== Rows of pointing data ==
______
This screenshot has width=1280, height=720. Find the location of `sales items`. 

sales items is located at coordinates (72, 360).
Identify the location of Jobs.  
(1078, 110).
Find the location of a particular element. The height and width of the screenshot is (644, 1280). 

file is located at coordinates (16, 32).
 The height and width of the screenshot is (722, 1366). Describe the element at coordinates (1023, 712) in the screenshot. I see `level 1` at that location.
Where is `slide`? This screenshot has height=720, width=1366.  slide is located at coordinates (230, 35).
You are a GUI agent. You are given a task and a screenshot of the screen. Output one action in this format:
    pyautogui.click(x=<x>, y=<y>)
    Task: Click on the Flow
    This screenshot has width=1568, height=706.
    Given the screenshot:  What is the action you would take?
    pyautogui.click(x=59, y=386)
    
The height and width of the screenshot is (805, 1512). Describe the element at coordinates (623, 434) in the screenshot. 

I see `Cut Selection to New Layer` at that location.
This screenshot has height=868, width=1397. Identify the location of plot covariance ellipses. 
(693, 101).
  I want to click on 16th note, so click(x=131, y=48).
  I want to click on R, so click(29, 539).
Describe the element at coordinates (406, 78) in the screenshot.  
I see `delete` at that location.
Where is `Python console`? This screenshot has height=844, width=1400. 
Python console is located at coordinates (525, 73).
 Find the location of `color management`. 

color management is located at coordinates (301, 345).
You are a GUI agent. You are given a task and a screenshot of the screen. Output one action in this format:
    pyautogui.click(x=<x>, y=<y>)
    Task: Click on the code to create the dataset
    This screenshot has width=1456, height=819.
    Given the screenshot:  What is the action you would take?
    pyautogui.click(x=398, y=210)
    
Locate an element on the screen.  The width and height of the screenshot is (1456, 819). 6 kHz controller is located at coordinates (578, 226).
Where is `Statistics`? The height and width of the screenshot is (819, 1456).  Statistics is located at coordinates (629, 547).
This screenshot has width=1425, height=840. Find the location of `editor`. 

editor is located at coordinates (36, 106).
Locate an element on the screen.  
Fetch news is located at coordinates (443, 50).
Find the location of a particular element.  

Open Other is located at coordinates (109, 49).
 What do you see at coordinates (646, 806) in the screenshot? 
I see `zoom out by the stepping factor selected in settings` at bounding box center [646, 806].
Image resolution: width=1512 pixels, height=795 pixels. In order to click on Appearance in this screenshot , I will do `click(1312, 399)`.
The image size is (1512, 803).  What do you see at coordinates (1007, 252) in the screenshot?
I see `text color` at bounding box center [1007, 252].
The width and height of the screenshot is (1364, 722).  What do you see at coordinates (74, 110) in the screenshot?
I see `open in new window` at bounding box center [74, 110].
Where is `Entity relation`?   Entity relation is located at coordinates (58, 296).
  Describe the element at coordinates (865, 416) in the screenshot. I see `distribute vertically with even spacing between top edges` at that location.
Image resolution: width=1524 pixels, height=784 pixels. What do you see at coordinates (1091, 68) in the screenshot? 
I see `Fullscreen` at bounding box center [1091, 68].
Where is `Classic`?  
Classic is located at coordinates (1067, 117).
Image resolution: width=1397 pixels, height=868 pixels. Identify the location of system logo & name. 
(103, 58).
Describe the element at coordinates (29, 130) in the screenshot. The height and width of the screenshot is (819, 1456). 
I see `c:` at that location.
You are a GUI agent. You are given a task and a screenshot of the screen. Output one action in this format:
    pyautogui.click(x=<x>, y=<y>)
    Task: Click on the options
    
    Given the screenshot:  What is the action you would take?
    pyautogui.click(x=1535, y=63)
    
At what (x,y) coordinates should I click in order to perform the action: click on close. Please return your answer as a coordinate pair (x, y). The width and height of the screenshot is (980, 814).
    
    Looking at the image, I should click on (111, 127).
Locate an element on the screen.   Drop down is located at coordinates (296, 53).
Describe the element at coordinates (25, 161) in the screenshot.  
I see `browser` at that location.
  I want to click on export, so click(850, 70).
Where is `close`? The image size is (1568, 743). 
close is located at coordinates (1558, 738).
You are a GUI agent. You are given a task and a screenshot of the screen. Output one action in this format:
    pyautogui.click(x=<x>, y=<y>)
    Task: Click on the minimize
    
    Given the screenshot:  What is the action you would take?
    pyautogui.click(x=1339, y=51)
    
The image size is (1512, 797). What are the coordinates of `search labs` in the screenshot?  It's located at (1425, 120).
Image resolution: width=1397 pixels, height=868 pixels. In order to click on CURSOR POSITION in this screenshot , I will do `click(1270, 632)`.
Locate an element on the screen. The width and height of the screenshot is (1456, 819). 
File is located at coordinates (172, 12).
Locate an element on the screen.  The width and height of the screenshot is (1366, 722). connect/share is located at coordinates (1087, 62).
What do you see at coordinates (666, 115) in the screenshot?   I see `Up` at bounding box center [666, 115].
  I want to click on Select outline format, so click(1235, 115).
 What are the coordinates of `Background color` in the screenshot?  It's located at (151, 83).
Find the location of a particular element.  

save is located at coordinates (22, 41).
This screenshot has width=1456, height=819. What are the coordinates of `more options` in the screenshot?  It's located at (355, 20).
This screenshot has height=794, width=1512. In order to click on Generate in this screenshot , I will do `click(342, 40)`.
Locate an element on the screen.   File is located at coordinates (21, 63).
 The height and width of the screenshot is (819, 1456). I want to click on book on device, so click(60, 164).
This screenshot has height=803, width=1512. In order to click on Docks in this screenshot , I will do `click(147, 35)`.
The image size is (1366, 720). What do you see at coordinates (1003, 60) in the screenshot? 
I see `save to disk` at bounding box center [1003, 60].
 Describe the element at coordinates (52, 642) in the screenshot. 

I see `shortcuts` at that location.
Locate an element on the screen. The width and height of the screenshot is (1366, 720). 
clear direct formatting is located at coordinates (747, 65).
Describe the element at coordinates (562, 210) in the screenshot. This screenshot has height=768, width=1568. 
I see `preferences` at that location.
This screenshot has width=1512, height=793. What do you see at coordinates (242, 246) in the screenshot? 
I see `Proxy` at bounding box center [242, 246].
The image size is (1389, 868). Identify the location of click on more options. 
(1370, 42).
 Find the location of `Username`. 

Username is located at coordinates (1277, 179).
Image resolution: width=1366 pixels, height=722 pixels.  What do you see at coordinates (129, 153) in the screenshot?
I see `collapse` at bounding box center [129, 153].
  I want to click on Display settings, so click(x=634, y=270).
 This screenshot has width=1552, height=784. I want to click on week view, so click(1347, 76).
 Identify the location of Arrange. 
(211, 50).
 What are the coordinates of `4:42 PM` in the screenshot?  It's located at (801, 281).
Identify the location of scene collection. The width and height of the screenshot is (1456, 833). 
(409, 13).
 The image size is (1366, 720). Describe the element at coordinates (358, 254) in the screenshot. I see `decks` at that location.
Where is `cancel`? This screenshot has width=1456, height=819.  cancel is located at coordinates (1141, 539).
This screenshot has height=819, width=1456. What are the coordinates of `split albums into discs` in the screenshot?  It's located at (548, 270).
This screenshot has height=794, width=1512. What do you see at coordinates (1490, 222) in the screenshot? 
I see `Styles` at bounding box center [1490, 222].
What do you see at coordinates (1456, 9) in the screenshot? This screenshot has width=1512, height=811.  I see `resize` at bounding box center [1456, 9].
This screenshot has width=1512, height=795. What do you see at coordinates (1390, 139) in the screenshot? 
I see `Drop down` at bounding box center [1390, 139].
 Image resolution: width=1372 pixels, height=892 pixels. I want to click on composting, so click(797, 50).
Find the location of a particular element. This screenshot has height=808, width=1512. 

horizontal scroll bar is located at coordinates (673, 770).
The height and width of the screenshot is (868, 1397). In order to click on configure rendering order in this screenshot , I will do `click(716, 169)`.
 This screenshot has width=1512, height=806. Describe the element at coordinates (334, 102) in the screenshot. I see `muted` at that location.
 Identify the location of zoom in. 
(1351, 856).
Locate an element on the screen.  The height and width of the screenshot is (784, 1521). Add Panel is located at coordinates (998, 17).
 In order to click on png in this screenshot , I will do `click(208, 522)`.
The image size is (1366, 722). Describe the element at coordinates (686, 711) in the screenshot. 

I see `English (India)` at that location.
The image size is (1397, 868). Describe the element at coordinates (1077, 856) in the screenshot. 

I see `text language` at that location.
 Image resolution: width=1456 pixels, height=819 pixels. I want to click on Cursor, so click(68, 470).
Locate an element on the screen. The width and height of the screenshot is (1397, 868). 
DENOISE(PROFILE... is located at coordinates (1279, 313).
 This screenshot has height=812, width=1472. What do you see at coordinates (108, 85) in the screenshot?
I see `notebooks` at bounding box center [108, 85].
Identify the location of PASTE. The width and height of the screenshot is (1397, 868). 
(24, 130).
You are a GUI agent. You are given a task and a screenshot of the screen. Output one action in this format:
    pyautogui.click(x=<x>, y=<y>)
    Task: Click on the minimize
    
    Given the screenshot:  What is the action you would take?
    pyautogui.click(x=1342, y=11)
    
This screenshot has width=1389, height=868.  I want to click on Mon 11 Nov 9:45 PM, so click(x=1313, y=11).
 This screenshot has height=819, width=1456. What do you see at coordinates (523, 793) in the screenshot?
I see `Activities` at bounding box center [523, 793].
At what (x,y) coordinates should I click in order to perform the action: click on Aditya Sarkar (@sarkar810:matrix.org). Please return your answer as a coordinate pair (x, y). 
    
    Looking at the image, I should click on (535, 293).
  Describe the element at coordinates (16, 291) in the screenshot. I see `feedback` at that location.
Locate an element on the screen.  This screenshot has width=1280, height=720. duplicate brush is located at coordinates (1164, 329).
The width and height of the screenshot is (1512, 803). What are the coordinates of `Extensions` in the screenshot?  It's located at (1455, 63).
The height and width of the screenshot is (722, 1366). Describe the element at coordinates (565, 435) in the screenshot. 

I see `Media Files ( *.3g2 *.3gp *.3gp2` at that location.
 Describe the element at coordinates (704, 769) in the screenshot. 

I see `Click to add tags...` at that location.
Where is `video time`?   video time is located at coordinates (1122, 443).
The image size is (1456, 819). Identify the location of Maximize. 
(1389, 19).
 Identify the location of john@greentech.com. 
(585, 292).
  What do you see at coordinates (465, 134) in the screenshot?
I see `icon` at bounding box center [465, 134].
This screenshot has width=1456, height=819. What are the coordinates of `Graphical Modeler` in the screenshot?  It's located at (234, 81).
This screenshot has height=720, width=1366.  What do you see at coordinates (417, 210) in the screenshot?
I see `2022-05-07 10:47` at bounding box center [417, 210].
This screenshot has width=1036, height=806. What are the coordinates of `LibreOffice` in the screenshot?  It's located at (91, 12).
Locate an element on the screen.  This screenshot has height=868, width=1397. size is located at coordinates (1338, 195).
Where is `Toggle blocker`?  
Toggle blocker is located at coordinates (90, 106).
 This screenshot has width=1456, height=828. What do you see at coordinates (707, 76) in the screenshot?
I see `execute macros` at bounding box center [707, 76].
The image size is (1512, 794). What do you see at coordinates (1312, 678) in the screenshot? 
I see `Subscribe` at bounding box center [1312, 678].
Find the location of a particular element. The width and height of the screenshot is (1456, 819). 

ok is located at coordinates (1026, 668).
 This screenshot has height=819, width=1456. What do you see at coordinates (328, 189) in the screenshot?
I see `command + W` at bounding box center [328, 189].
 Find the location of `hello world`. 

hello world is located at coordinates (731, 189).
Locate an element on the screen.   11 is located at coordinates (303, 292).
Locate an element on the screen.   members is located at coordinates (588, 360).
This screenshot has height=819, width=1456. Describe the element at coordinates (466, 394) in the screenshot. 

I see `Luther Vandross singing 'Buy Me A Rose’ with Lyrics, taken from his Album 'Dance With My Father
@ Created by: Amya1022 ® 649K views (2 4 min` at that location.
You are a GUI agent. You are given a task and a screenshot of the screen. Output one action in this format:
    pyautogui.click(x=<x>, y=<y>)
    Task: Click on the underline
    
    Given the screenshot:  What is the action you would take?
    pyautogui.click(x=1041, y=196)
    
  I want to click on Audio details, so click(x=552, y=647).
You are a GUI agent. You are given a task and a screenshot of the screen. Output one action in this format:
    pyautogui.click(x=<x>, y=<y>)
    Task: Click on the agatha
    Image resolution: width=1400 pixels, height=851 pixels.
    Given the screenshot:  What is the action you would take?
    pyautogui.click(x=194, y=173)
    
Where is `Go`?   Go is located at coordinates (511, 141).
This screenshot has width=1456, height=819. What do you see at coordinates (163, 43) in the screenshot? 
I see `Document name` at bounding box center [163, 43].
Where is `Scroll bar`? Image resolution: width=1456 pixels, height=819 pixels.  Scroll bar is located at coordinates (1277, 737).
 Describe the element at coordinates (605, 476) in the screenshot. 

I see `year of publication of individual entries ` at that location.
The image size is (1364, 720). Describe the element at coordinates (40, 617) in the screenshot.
______
== Task directions ==
How many lines of the listing contain the string "pixels"? Reply with the number alone.

== Solution ==
9